29-30 January, 2020 - Szeged, Hungary


Abstract details

Chondroitinase AC expression in the spinal dorsal horn of embryos facilitates dendritic growth and branching


Anita Balazs1, Rita Varga1, Peter Szucs1, Zoltan Meszar1

1 Department of Anatomy, Histology and Embryology, University of Debrecen, Debrecen

Appropriate dendritic growth and branching is essential for proper circuit formation and correct functions of neurons. While spinal dorsal horn (DH) neurons derive only from a six progenitor cell types, they later present substantial morphological heterogeneity in their cell type specific dendritic tree. These processes could be influenced by extrinsic environmental factors including extracellular matrix (ECM) macromolecules, like chondroitin-sulphate and hyaluronan.
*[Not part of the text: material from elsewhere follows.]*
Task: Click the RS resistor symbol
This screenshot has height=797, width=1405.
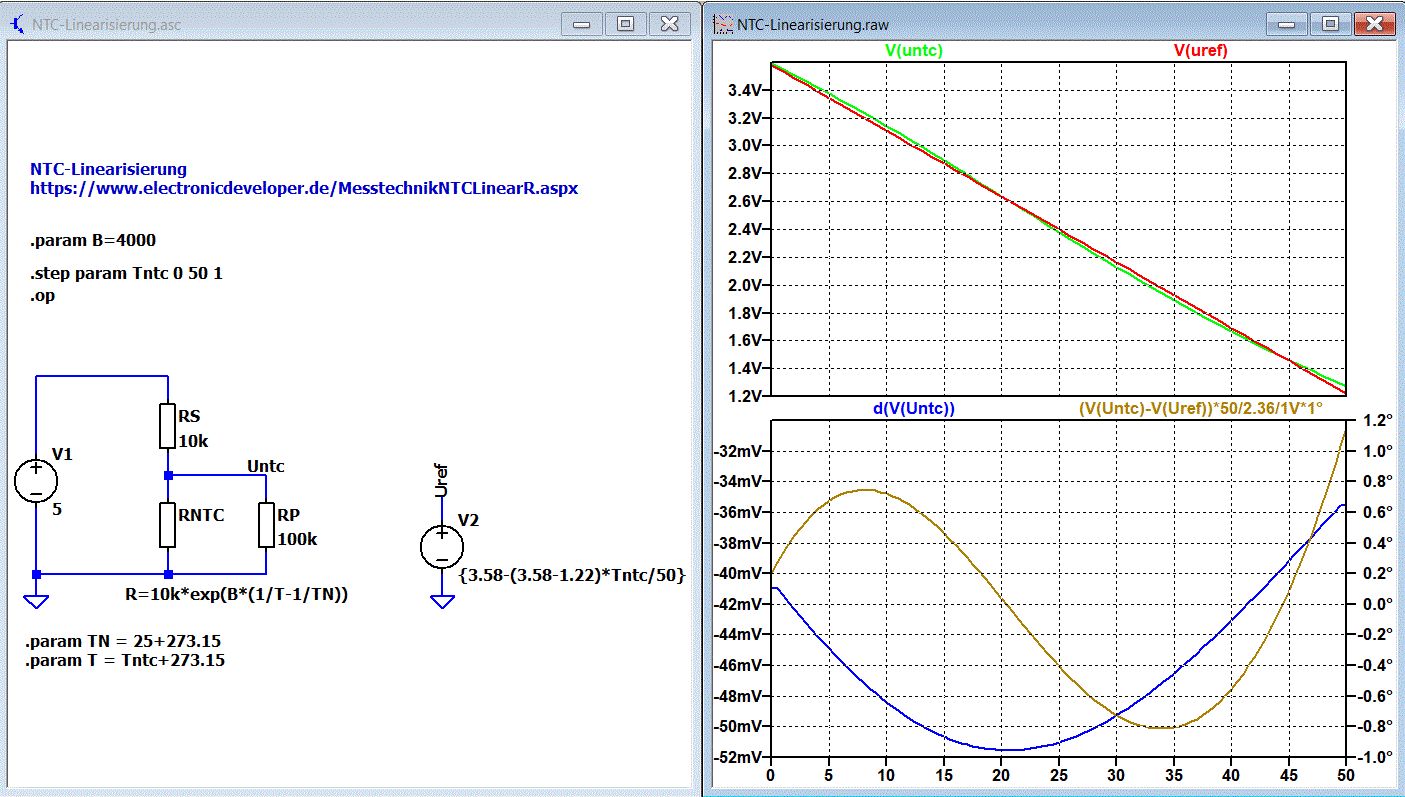Action: point(168,426)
We have previously demonstrated that enzymatic disruption of newly formed ECM promoted dendritic growth and differentiation in organotypic spinal cord tissue cultures. Our aim was to confirm these findings in vivo by applying a transgenic mouse model that later could also be used for investigating neuronal plasticity with physiological and behavioural methods. The late born DH neurons were transfected with a plasmid DNA coding either GFP (control) or chondroitinase AC/GFP (treated) by in utero electroporation of mice embryos (E12). Three days later, neurons showing GFP expression were reconstructed and analysed with Neurolucida. Morphometric analyses revealed that, similarly to the externally applied chondroitinase AC in cultures, intrinsic chondroitinase AC expression caused dramatic increase in the number of stem dendrites and dendritic branchpoint numbers. This greatly increased the potential receptive field of the chondroitinase AC positive neurons compared to the GFP expressing control groups. Our data suggest that extracellular chondroitin-sulphate proteoglycans are non-permissive for dendritic development. Manipulation of the levels of ECM macromolecules may also be a potential strategy in promoting neuronal regeneration after spinal cord injury. Financial support: “KK/57/2018” from Gedeon Richter Plc., Budapest, Hungary; 2017-1.2.1-NKP-2017-00002 (ZM, RV, PSz).